* **Your assignment**: For the data below, work out how many lines include the string "column" and report only the number.

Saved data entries
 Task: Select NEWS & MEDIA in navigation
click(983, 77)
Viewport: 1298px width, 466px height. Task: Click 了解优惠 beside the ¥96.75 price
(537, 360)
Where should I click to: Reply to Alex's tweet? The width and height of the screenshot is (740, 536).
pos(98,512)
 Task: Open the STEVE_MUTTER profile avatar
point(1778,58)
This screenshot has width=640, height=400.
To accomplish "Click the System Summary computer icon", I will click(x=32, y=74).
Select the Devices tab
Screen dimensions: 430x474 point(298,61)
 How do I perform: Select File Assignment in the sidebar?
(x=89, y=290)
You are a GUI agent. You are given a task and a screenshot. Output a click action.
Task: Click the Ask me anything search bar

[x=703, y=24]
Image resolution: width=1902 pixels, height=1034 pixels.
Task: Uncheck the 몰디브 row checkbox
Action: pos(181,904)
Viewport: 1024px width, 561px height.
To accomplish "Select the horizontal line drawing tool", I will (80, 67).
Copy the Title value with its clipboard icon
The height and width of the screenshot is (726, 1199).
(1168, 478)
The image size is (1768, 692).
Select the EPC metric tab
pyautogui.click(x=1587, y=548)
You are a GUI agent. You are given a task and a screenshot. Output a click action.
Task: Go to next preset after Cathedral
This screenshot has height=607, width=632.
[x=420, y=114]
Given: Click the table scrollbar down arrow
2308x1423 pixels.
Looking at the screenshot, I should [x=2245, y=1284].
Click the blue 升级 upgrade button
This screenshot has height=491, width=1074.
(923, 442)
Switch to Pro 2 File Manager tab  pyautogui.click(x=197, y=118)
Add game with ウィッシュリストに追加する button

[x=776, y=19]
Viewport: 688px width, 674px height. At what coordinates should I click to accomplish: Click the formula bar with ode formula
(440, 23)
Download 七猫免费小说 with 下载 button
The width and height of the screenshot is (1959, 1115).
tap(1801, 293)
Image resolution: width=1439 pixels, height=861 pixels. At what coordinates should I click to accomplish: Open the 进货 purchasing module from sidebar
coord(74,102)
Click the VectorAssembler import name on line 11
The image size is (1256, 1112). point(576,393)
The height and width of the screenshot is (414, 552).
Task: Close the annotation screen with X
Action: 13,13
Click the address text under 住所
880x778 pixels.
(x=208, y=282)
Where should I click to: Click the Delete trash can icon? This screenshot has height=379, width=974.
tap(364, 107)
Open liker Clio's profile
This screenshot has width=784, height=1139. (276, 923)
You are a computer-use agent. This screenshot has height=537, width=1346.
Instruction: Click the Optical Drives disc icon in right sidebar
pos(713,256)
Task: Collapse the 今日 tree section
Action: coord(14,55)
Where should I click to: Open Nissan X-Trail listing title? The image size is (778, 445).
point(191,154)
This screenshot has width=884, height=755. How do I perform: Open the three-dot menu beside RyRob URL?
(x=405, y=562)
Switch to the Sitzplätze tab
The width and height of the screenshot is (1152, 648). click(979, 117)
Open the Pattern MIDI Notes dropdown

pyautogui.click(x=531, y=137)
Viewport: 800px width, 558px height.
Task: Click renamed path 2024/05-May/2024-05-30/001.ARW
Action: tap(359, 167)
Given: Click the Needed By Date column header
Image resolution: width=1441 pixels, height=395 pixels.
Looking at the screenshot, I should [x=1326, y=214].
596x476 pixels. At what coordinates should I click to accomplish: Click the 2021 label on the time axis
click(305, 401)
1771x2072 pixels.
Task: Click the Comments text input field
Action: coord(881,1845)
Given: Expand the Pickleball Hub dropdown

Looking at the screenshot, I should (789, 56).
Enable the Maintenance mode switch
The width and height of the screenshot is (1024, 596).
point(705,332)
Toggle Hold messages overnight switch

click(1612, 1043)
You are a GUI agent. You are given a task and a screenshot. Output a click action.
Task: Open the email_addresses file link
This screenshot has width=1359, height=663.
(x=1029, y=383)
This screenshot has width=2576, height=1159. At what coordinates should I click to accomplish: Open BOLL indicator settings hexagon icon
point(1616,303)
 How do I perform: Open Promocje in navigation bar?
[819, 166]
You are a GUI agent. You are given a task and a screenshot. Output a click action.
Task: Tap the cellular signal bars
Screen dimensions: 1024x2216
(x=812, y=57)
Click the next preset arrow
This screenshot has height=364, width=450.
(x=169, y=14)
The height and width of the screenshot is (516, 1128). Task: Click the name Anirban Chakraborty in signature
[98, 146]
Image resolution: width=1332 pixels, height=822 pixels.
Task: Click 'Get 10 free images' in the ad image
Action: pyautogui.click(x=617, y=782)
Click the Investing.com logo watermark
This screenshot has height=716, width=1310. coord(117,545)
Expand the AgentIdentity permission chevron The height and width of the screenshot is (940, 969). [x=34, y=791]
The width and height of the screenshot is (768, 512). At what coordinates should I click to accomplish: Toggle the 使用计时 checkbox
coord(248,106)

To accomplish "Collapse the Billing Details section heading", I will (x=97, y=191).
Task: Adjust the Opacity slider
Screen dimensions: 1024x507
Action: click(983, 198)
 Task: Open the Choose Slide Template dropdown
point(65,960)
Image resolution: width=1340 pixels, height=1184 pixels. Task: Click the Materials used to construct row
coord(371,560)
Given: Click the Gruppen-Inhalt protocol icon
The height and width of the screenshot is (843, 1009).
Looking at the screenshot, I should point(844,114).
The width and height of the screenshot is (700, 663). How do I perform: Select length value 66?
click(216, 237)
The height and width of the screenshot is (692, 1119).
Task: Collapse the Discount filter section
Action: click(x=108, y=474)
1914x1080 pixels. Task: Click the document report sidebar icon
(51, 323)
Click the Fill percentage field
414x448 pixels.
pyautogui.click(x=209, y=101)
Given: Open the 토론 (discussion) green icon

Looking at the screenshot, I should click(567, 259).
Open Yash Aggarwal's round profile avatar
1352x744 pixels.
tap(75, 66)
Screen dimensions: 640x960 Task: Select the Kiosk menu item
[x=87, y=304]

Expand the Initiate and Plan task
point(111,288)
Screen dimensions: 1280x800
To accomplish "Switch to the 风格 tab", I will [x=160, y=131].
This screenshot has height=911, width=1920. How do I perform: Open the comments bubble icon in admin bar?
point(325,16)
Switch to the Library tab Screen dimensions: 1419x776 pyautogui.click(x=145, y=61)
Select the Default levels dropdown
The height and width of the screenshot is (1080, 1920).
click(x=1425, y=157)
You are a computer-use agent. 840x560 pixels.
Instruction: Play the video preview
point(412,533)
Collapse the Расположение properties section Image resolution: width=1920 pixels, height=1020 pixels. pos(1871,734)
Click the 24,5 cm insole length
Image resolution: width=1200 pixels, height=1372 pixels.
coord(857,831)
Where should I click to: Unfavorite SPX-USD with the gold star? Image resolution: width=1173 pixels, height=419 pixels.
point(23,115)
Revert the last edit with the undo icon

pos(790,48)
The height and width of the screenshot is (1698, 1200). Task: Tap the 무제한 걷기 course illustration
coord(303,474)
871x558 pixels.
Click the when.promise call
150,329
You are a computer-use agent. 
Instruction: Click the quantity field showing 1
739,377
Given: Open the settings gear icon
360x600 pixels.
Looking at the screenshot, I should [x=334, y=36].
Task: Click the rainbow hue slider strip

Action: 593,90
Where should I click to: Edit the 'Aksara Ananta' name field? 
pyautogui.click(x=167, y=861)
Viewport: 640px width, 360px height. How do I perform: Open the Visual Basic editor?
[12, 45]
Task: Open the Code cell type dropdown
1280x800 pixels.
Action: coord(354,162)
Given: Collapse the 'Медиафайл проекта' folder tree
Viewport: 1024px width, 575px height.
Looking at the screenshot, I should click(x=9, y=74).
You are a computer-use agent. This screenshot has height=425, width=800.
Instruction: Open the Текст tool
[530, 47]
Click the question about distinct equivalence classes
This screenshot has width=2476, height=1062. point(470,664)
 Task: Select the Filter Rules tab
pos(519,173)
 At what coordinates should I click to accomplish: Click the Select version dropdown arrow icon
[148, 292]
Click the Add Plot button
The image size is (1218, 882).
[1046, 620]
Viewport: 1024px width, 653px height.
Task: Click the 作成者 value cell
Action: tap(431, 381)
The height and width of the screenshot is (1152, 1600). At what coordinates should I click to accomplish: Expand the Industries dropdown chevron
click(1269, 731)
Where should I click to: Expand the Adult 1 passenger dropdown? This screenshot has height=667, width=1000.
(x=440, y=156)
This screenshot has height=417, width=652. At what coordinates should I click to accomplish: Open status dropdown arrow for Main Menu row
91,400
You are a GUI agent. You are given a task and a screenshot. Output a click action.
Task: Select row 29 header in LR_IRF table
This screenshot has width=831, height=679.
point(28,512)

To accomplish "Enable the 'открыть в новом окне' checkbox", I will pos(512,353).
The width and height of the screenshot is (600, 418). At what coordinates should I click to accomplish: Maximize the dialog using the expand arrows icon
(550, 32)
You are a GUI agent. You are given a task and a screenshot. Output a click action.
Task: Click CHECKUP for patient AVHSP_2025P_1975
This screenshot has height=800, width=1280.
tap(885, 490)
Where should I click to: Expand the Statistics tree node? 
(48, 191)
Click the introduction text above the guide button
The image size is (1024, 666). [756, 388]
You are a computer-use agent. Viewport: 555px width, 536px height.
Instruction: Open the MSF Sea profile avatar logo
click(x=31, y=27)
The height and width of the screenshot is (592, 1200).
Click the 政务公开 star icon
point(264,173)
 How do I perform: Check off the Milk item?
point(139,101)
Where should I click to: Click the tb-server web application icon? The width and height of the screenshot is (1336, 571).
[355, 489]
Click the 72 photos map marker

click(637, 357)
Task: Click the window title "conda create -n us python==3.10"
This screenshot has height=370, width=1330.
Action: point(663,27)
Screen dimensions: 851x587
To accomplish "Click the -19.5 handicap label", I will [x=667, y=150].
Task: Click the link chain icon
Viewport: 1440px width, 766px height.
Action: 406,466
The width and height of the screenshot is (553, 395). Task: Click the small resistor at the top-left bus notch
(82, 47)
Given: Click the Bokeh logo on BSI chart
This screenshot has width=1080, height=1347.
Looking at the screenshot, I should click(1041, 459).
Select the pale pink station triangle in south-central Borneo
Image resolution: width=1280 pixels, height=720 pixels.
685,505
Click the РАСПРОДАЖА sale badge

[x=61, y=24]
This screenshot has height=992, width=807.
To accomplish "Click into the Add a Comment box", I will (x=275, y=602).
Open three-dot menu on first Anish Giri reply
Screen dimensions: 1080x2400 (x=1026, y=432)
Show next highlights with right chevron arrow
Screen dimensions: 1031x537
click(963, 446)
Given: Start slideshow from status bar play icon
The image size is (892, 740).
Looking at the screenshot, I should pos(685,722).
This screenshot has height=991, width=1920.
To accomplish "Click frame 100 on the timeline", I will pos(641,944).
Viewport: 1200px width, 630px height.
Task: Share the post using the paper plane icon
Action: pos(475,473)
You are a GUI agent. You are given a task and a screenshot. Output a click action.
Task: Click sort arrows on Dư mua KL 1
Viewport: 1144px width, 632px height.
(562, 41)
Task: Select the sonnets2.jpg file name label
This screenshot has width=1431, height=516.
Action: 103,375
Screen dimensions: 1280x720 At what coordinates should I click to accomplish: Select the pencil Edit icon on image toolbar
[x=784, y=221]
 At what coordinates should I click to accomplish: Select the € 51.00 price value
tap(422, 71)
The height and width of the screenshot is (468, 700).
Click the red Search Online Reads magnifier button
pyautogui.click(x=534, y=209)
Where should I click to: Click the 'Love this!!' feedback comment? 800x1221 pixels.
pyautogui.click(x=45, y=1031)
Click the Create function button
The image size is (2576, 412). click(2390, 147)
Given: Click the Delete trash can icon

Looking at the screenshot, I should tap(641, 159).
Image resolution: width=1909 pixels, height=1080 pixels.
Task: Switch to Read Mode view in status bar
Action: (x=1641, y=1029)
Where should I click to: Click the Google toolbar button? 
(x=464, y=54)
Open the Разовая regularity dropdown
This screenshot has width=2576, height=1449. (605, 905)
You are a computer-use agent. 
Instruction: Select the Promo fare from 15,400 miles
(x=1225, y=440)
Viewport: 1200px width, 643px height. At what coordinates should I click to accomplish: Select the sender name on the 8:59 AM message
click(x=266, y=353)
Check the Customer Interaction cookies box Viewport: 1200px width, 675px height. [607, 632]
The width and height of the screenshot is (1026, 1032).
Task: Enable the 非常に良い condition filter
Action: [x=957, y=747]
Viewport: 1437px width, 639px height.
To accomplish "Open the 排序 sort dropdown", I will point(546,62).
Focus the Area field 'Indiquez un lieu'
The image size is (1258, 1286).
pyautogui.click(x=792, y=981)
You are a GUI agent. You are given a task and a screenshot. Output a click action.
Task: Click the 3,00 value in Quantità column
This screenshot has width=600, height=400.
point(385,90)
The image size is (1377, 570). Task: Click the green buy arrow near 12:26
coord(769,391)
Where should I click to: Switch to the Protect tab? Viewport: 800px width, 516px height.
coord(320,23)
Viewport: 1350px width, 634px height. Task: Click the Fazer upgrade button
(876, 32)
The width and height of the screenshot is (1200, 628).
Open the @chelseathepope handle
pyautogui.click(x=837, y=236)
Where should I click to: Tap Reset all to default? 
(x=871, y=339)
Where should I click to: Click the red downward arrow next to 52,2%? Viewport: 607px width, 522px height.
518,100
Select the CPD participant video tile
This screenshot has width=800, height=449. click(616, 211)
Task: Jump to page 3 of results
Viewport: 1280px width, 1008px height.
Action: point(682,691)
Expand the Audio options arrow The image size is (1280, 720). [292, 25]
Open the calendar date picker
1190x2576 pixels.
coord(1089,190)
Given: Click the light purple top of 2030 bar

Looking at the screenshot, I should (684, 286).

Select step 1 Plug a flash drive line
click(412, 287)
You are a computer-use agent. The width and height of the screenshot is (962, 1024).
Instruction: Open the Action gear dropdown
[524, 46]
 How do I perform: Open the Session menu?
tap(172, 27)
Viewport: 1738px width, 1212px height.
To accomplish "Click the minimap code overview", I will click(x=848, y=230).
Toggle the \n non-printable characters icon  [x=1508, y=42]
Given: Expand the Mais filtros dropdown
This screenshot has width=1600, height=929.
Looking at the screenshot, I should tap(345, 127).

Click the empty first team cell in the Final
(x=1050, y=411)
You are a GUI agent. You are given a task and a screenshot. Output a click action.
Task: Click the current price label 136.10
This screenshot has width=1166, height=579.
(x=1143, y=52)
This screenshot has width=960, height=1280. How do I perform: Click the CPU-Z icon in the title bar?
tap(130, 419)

* **Reply**: 2